Along these lines, our aim in this paper is to use synthetic farm data to estimate both crop technology and nature's nitrate residual generating mechanism to approximate individual nitrate leaching levels in the Greek NUTS II region of Thessaly during the 2017-18 cropping year. Our analysis is based on the FADN database that accurately collects individual farm data for the last 30 years across the EU. Then following Young et al., (2009) and Sun and Erath (2015), we use a Bayesian network learning approach taking into account the conditional distribution of input and output variables to formulate a consistent way to generate a synthetic population of farmers. The developed Bayesian network is coupled with the use of non-parametric regression models to facilitate the generation of synthetic population that mimic the observed ones to a high degree. Then, building upon the sequential GME approach suggested by Kaplan et al., (2003) and Farzin and Kaplan (2004) we impose into a generalized entropy filter a specific theoretical structure describing both crop production technology and nature's nitrogen residual generating mechanism. Finally, the theoretical model is based on the multiple production relations model developed by Murty et al., (2012) that identifies appropriately the features of by-production of pollution in intended output production activities which is adapted for nitrate leaching occasions in intensive crop production.

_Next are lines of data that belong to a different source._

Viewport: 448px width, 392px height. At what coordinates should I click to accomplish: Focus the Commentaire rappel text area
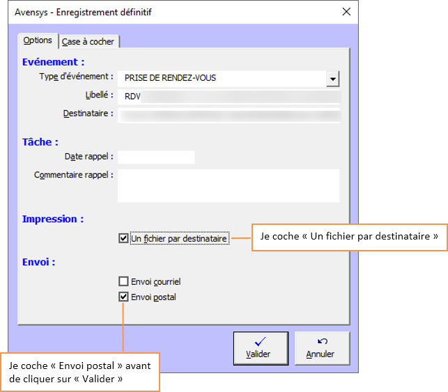pos(228,185)
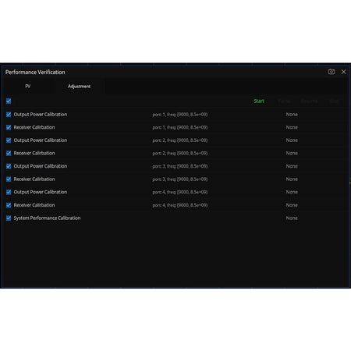The image size is (351, 351).
Task: Switch to the PV tab
Action: point(28,86)
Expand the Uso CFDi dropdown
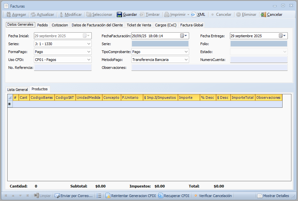The height and width of the screenshot is (201, 298). pos(89,60)
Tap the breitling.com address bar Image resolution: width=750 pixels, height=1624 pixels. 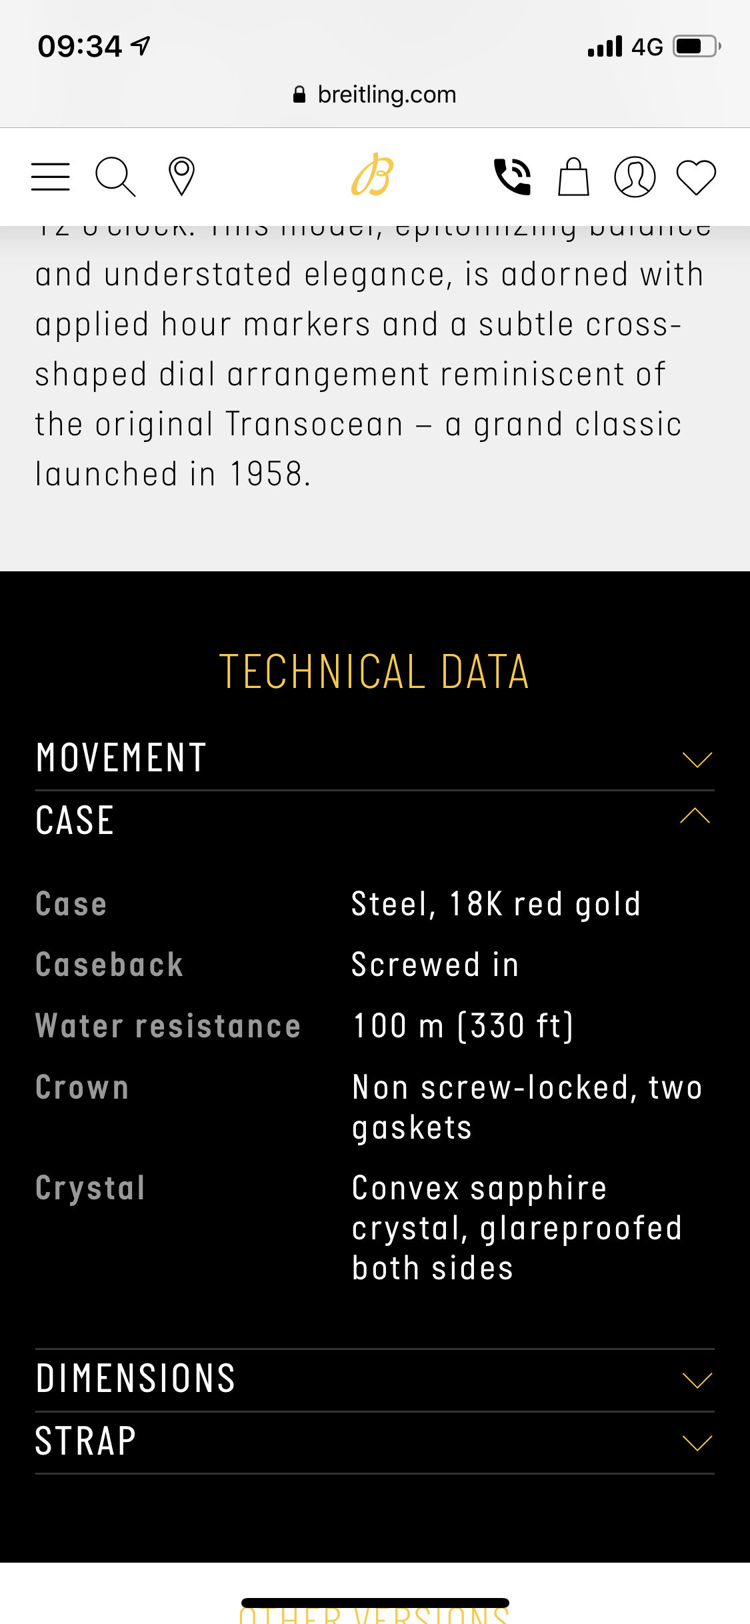(375, 95)
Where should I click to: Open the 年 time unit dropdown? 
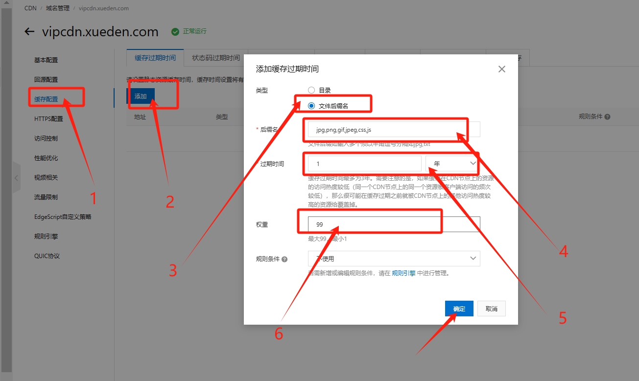pyautogui.click(x=452, y=164)
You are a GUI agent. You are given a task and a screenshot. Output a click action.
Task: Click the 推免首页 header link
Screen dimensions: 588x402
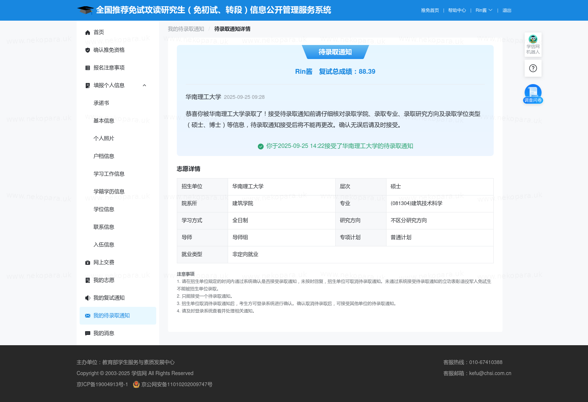coord(430,10)
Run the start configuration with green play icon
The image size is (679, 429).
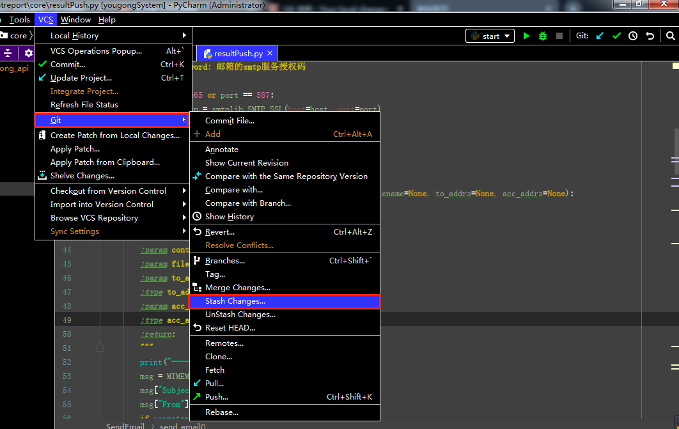(x=526, y=36)
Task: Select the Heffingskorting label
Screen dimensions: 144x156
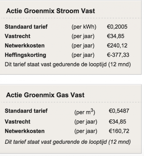Action: 25,55
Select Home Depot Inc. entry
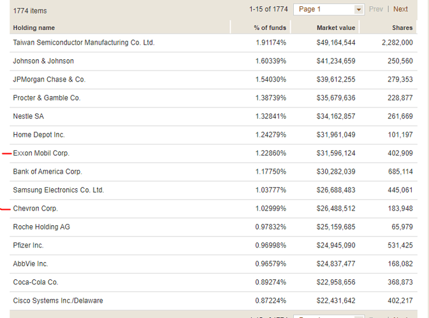Viewport: 429px width, 318px height. point(39,135)
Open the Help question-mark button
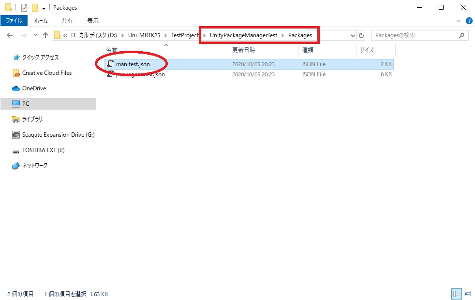Screen dimensions: 475x300 [x=469, y=21]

The remainder of the paper is structured as follows. Next section discusses the various approaches used in synthetic population generation process and presents the use of Bayesian learning networks. The following section presents the farm technology taking into account individual emissions arising from chemical fertilizer use, while section 4 presents the GME estimator applied. Section 5 discusses the practical problems and presents the econometric estimates, while the last section discusses policy implications and concludes the paper.